Los pronósticos astrológicos no me hacen eco. No le dicen nada a mi alma cansada que no encuentra más camino que echarse a dormir por horas infinitas, mientras se calma después de tantas emociones.
Las palabras no me dicen nada nuevo.
No tiene correlación con esta indescriptible emoción que me embarga y me resta energía. Quizás de eso se trata. De un alto antes del cambio, antes del bombardeo. Pero mi corazón ya está bombardeado. No encuentra un camino limpio y renovado aún para echarse a andar otra vez. Tiene a cuestas las imágenes del pasado, de amores intensos pero esporádicos, de besos y caricias alocadas que me han revuelto hasta la conciencia de lo moral y lo aceptable. Amores que han calado hondo en mi cuerpo y mi alma, para desmembrarla y reconstruirla, para hacerme saber que sigo viva y que hay un mundo entero de sensaciones y placeres mundanos por conocer, que le dan sentido y ritmo a esta asquerosa rutina que es la vida urbana.
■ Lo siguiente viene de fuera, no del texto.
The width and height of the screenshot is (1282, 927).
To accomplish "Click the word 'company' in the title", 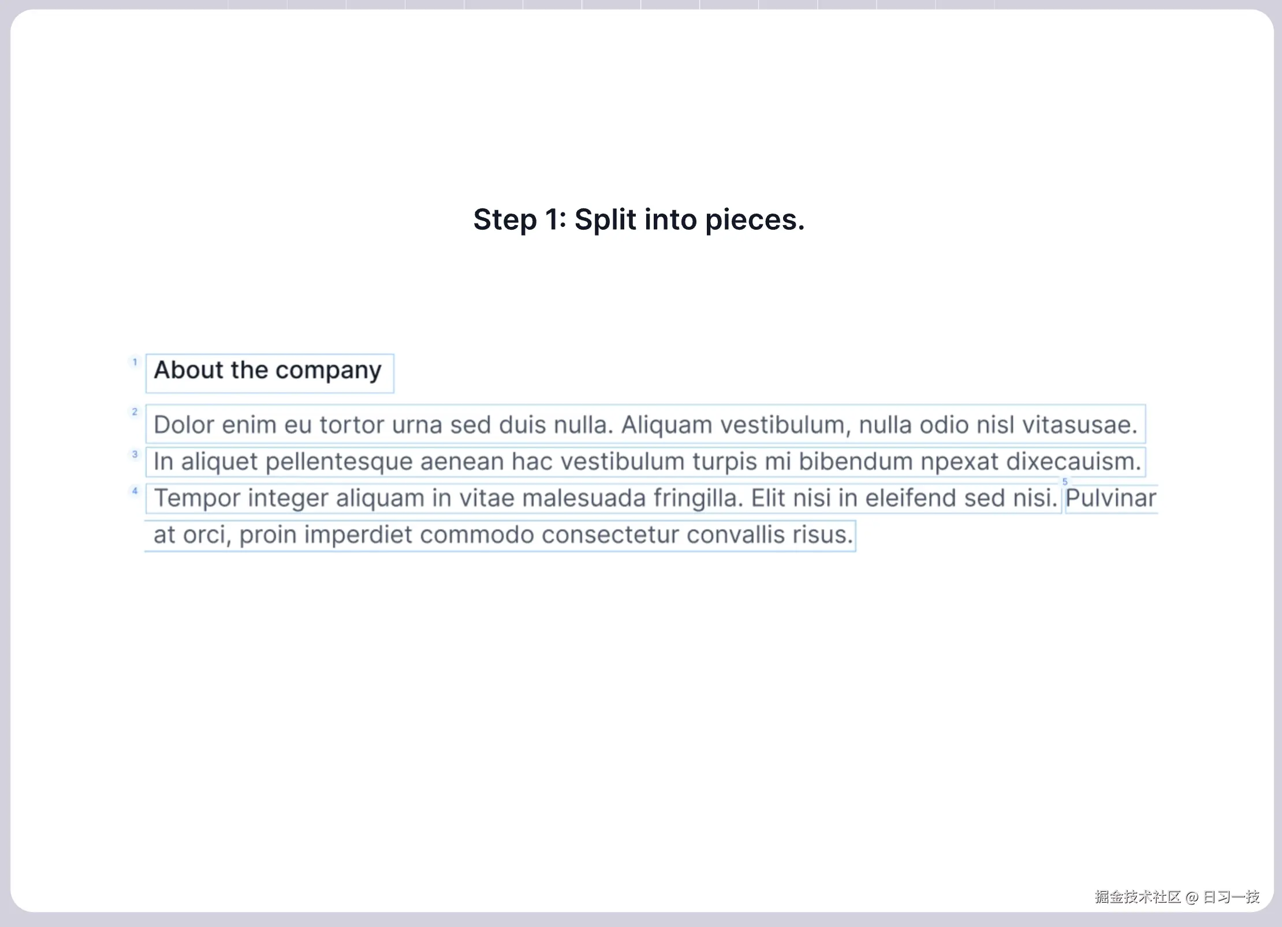I will (328, 371).
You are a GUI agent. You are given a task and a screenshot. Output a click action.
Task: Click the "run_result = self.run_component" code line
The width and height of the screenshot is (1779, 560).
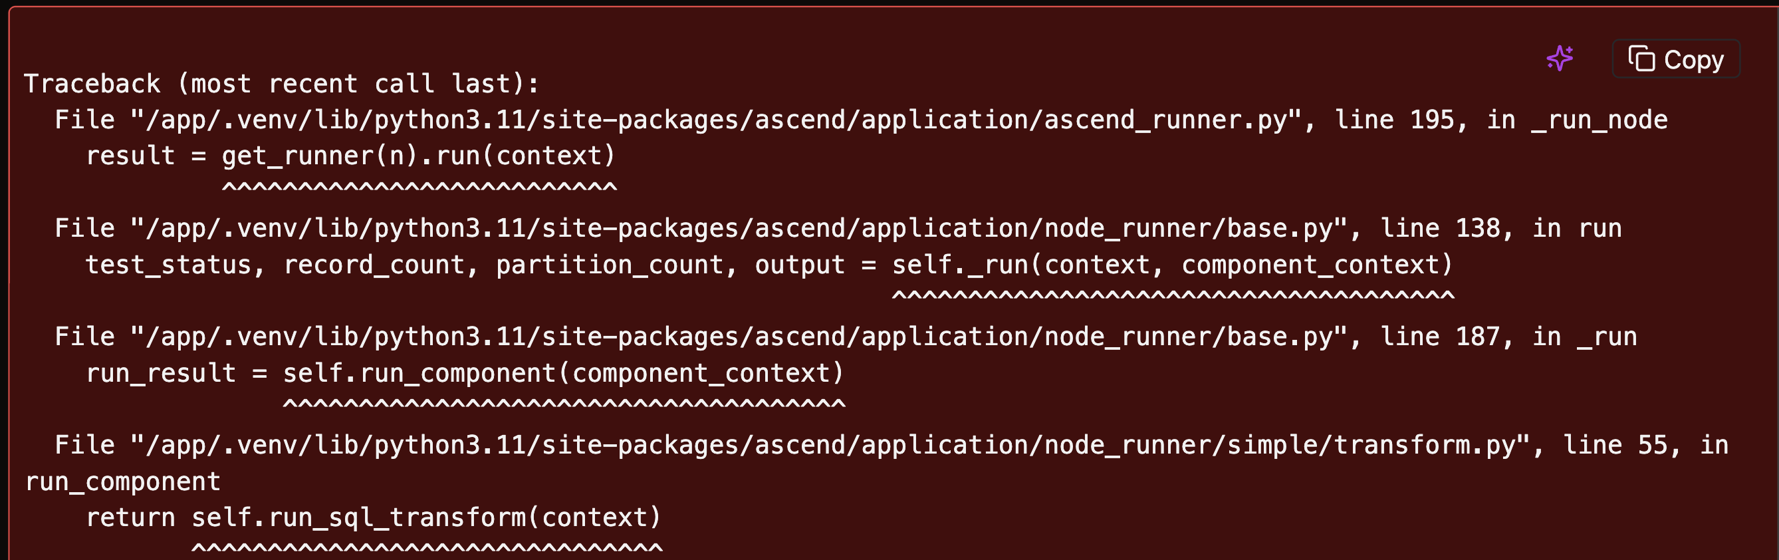point(465,374)
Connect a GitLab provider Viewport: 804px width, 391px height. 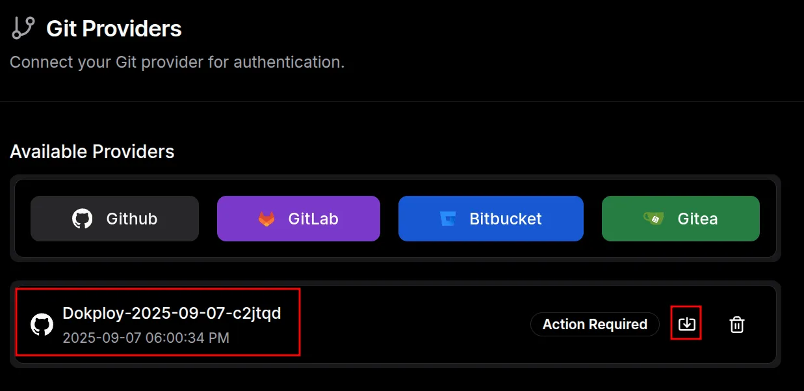[298, 219]
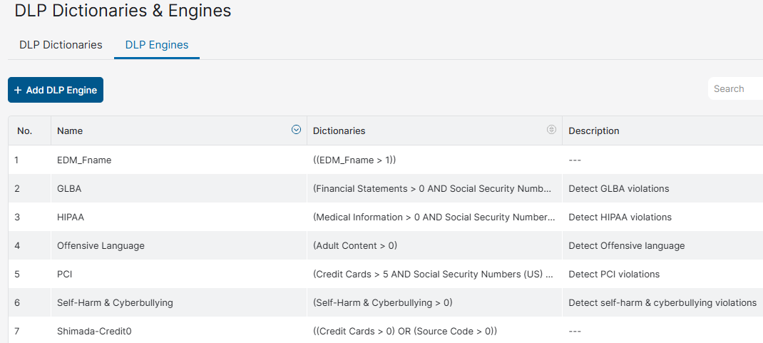Select the HIPAA engine name
The height and width of the screenshot is (343, 763).
pyautogui.click(x=71, y=217)
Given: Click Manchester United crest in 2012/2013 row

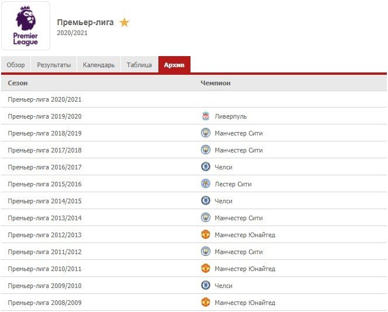Looking at the screenshot, I should (205, 235).
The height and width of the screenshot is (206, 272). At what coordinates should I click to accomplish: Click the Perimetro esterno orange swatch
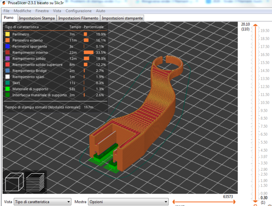[x=7, y=40]
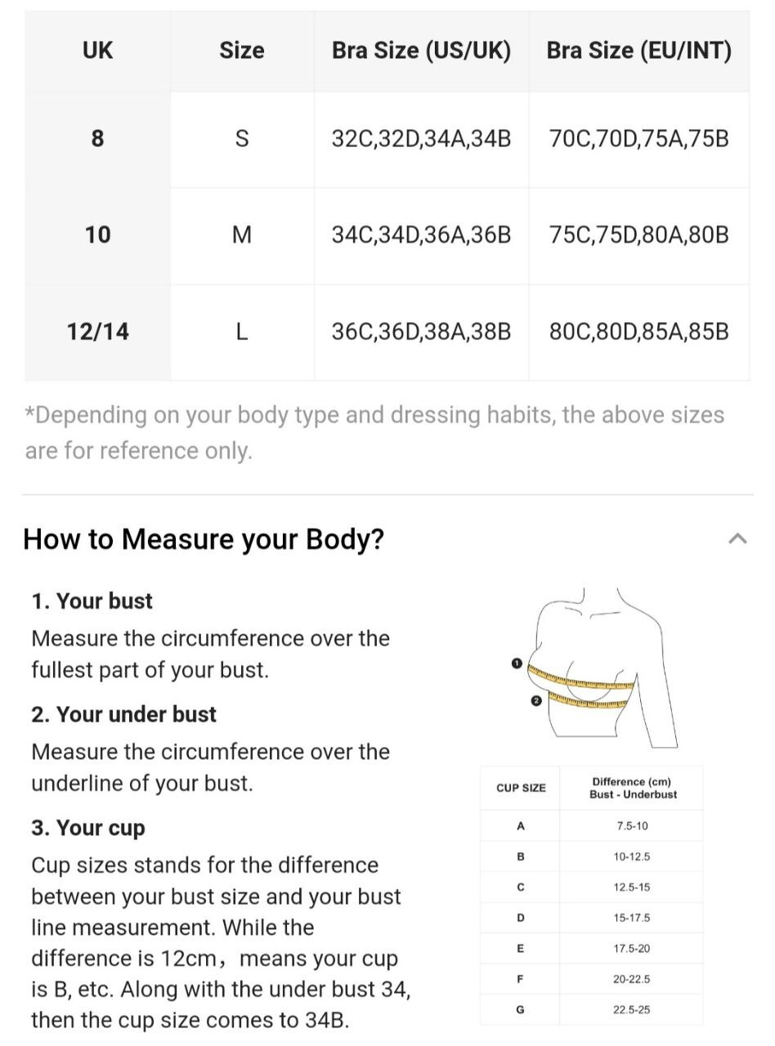Choose the UK 12/14 cell
Screen dimensions: 775x1046
point(97,332)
Estás aquí, estoy aquí y cada palabra que venga de ti me eriza la piel y me revuelve el estómago.
Cómo se puede sentir tanto en tan poco tiempo?
Cómo cresta el tiempo y el espacio se distorsionan ante el deseo de sentir un cuerpo junto a otro, ante esa fiebre que da el coraje y el atrevimiento que te falta todos los días, que te hace sentir única, brillante y capaz de tragarte al mundo por ese impulso no racionalizado que te llevo hasta ahí, hasta esa mañana, lejos de todos, en una casa vacía de sombras pero llena de un sentimiento nuevo, extraño, difuso, contradictorio, pero real, tanto como nosotros mismos. Ese impulso que te hizo dormir abrazada como hace años no lo hacias, sintiendo que todo estaba bien y estaría mejor incluso, que eras libre de trabas externas y de tus propias ataduras.
Te extraño, lo admito. Pero nunca lo sabrás.